The road to ‘de-offshorization’
Glazyev has always been a fierce critic of the Russian Central Bank, and he did voice his misgivings – echoing his book The Last World War. He never ceases to stress that the American rationale is to damage the Russian economy on every front, while the motives of the Russian Central Bank usually raise “serious questions.”
He said that quite a few detailed proposals to reorient the Central Bank have been sent to Putin, but there has been no follow-up. He also evoked the extremely delicate theme of corruption involving key oligarchs who, for inscrutable reasons, have not been sidelined by the Kremlin.
Glazyev had warned for years that it was imperative for Moscow to sell out foreign exchange assets placed in the US, Britain, France, Germany, and others which later ended up unleashing sanctions against Russia.
These assets should have been replaced by investments in gold and other precious metals; stocks of highly liquid commodity values; in securities of the EAEU, SCO, and BRICS member states; and in the capital of international organizations with Russian participation, such as the Eurasian Development Bank, the CIS Interstate Bank, and the BRICS Development Bank.
It seems that the Kremlin at least is now fully aware of the importance of expanding infrastructure for supporting Russian exports. That includes creating international exchange trading marketplaces for trade in Russian primary goods within Russian jurisdiction, and in rubles; and creating international sales and service networks for Russian goods with high added value.
For Russia, says Glazyev, the key challenge ahead in monetary policy is to modernize credit. And to prevent negative impact by foreign financial sources, the key is domestic monetization – “including expansion of long and medium-term refinancing of commercial banks against obligations of manufacturing enterprises and authorized government bodies. It is also advisable to consistently replace foreign borrowings of state- controlled banks and corporations with domestic sources of credit.”
So the imperative way to Russia, now in effect, is “de-offshorization.” Which essentially means getting rid of a “super-critical dependence of its reproduction contours on Anglo-Saxon legal and financial institutions,” something that entails “systematic losses of the Russian financial system merely on the difference in profitability between the borrowed and the placed capital.”
What Glazyev repeatedly emphasized is that as long as there’s no reform of the Russian Central Bank, any serious discussion about a new Global South-adopted currency faces insurmountable odds. The Chinese, heavily interlinked with the global financial system, may start having new ideas now that Xi Jinping, on the record, and unprecedentedly, has defined the US-provoked Hybrid War against China for what it is, and has named names: it’s an American operation.
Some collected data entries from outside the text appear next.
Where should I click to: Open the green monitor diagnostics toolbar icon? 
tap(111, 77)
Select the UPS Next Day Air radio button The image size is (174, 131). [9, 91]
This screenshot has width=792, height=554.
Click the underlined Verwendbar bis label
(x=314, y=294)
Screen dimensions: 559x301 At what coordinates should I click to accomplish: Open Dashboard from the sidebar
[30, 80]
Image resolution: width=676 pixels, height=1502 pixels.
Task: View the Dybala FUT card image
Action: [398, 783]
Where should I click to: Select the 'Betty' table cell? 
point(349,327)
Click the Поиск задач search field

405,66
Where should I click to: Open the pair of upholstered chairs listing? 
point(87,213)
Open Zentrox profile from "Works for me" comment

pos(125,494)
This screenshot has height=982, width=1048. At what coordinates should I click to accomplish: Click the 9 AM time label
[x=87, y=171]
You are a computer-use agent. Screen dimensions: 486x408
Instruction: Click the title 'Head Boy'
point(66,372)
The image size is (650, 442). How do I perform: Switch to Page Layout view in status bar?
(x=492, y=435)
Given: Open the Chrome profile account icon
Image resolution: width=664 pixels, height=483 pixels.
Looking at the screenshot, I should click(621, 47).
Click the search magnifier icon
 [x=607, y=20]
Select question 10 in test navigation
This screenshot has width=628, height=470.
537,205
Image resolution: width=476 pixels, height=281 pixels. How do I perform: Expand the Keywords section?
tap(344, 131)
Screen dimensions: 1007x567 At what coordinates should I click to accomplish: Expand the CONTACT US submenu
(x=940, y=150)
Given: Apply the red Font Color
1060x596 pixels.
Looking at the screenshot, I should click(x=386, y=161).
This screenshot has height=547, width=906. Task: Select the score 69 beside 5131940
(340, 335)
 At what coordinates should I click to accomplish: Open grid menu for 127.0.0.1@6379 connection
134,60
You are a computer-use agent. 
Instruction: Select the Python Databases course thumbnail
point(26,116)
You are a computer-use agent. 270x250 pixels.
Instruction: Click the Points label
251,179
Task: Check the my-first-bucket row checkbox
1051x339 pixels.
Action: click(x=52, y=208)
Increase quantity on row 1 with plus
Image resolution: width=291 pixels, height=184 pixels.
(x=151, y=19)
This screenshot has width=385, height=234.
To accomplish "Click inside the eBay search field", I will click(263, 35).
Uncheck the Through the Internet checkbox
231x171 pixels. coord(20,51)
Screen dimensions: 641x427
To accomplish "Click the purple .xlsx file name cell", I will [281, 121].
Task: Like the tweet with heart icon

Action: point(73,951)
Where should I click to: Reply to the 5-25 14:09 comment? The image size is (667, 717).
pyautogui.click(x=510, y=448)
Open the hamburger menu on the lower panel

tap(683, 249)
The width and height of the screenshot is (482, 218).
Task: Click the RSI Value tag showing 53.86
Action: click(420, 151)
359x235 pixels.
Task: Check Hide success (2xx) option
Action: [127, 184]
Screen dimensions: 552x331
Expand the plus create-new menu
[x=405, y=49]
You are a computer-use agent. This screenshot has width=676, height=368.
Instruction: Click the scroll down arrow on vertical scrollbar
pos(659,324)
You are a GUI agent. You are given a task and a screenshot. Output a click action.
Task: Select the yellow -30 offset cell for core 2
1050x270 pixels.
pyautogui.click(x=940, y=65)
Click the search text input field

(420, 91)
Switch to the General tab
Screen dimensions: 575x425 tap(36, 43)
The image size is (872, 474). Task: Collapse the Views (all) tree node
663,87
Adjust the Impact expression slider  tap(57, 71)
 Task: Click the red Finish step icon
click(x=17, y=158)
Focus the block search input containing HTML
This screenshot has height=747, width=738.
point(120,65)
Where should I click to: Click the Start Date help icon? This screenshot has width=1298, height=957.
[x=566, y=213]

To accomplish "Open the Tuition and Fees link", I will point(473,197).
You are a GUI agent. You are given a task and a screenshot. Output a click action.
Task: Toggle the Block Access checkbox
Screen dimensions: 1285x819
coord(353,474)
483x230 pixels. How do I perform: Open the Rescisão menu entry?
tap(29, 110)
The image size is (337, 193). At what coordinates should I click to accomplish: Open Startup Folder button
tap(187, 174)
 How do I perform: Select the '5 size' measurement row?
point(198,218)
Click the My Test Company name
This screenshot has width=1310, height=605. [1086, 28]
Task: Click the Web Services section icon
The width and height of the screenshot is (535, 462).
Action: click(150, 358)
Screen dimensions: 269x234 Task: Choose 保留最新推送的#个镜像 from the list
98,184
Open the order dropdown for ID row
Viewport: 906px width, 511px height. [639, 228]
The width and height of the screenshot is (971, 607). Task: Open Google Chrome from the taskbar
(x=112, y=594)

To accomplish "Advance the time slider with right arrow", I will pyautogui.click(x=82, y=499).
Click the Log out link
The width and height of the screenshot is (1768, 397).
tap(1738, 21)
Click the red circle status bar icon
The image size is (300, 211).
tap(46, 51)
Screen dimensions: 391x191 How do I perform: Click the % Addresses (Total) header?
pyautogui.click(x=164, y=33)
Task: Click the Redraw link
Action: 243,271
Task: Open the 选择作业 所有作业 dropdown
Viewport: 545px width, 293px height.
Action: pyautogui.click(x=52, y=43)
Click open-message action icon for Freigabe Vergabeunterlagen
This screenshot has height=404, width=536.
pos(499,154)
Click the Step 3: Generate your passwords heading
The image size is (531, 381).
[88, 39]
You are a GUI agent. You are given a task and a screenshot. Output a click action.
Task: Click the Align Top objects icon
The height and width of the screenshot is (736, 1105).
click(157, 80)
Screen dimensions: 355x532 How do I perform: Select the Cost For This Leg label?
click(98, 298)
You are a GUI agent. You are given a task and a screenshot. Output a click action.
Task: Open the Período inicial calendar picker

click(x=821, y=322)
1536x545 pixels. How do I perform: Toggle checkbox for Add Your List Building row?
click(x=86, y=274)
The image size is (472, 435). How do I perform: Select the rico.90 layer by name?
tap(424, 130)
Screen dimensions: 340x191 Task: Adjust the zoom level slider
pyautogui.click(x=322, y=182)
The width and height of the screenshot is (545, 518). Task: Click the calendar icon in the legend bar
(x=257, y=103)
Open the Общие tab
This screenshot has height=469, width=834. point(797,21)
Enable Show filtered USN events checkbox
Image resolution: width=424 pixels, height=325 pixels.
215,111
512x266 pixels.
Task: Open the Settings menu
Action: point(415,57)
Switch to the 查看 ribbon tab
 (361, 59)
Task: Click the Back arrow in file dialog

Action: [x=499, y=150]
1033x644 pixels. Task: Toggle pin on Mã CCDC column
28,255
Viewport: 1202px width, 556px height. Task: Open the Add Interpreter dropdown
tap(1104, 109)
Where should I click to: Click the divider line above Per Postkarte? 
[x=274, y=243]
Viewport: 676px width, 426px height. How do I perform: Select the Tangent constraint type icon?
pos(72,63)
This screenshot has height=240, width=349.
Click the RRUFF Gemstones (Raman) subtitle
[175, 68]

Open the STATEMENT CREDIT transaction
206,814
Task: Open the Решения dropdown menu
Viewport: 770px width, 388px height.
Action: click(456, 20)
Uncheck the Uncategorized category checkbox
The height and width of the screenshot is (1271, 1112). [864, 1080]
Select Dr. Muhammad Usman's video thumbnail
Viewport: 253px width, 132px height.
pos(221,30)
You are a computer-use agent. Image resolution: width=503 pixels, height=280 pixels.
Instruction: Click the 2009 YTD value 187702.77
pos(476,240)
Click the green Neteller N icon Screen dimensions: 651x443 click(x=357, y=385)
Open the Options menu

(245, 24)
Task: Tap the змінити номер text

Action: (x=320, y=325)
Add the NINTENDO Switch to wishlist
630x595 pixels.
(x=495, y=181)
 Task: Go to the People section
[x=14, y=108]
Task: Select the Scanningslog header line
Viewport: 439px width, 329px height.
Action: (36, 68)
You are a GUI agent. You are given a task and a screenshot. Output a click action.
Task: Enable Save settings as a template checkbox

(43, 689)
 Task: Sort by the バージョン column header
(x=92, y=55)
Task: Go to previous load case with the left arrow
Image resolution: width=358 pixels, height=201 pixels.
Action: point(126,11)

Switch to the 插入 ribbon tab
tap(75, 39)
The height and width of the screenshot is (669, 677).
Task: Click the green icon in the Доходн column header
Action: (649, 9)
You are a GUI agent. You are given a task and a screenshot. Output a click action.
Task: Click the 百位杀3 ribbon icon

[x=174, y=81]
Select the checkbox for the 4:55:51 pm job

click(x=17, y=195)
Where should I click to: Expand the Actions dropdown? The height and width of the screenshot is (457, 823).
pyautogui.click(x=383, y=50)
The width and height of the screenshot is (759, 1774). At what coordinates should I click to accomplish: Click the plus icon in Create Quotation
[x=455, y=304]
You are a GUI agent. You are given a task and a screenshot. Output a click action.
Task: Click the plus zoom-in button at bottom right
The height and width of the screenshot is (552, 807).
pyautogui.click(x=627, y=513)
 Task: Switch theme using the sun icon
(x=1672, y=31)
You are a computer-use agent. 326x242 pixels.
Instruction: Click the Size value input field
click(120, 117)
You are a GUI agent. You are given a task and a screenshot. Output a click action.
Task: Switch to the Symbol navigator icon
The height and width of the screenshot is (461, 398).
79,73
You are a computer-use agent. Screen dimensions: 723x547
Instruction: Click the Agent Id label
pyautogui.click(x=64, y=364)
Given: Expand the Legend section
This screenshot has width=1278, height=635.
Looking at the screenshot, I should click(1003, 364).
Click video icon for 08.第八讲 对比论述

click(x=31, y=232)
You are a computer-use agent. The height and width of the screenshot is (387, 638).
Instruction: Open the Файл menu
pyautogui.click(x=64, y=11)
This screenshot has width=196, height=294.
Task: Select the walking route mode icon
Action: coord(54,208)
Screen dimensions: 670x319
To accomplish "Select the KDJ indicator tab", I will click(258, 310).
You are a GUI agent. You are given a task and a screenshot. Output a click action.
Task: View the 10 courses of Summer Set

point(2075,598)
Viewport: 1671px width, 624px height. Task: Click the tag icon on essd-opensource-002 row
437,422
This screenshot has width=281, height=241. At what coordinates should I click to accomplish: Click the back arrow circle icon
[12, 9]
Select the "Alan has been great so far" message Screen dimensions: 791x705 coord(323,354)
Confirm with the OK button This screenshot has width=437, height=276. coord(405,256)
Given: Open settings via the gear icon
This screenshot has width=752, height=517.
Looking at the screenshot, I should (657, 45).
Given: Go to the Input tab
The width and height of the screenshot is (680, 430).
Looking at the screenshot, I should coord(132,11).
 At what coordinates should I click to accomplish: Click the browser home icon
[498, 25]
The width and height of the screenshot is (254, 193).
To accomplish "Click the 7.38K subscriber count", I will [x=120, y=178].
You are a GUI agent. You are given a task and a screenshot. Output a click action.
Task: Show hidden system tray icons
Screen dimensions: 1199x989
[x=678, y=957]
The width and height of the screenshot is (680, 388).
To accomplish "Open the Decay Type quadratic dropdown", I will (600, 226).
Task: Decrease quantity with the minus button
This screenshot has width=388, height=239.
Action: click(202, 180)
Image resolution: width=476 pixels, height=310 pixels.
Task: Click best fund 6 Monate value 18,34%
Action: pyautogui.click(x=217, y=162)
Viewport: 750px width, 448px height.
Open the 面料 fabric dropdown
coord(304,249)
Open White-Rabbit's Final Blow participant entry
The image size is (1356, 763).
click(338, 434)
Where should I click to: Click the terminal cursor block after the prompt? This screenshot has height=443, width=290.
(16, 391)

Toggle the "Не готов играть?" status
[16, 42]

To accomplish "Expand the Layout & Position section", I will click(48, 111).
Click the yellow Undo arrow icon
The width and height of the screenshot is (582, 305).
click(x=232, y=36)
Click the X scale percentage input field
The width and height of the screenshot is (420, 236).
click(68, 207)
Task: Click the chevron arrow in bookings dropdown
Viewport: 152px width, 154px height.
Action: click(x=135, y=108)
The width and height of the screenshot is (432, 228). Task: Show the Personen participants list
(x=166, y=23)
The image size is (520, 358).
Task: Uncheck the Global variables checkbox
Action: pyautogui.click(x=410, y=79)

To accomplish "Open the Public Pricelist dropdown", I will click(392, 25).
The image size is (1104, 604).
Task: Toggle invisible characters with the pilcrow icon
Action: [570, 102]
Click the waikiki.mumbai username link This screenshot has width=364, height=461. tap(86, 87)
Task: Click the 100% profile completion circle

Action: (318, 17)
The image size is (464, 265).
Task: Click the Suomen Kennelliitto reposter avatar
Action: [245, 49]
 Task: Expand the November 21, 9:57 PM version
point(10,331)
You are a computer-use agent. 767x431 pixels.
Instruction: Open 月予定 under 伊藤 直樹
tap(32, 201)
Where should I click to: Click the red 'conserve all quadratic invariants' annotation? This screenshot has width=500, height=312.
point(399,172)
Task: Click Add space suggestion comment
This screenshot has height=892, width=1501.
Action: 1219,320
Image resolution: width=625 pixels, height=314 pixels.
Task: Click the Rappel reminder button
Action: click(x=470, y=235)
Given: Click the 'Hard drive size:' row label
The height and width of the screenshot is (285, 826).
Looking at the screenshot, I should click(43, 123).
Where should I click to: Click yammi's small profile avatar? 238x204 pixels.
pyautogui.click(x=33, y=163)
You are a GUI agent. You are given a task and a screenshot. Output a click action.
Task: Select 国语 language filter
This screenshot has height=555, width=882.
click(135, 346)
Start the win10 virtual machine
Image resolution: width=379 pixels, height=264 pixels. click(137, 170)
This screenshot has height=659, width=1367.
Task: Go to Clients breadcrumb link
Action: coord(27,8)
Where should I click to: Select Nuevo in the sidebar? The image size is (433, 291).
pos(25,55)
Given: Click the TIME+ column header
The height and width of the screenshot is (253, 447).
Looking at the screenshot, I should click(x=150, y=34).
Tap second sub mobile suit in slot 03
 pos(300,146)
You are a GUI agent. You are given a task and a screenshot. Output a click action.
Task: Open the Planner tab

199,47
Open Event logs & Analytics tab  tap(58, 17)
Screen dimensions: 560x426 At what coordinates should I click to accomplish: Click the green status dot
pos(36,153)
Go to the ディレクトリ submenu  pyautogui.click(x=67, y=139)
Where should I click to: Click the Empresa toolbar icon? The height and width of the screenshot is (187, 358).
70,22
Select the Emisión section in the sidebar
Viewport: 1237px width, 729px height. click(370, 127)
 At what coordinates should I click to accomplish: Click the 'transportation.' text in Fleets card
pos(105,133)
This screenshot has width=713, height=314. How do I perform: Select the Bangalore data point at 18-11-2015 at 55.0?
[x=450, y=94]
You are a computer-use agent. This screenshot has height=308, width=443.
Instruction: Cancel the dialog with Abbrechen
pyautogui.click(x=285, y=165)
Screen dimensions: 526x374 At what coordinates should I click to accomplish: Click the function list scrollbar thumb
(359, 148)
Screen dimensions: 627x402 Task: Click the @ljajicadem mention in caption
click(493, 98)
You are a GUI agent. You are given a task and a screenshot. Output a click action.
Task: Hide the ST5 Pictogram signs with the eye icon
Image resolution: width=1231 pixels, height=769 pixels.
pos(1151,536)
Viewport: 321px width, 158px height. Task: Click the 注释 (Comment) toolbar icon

What seems to be crystal clear is that the path toward a new financial system designed essentially by Russia-China, and adopted by vast swathes of the Global South, will remain long, rocky, and extremely challenging. The discussions inside the EAEU and with the Chinese may extrapolate to the SCO and even towards BRICS+. But all will depend on political will and political capital jointly deployed by the Russia-China strategic partnership.
That’s why Xi’s visit to Moscow next week is so crucial. The leadership of both Moscow and Beijing, in sync, now seems to be fully aware of the two-front Hybrid War deployed by Washington.
This means their peer competitor strategic partnership – the ultimate anathema for the US-led Empire – can only prosper if they jointly deploy a complete set of measures: from instances of soft power to deepening trade and commerce in their own currencies, a basket of currencies, and a new reserve currency that is not hostage to the Bretton Woods system legitimizing western finance capitalism.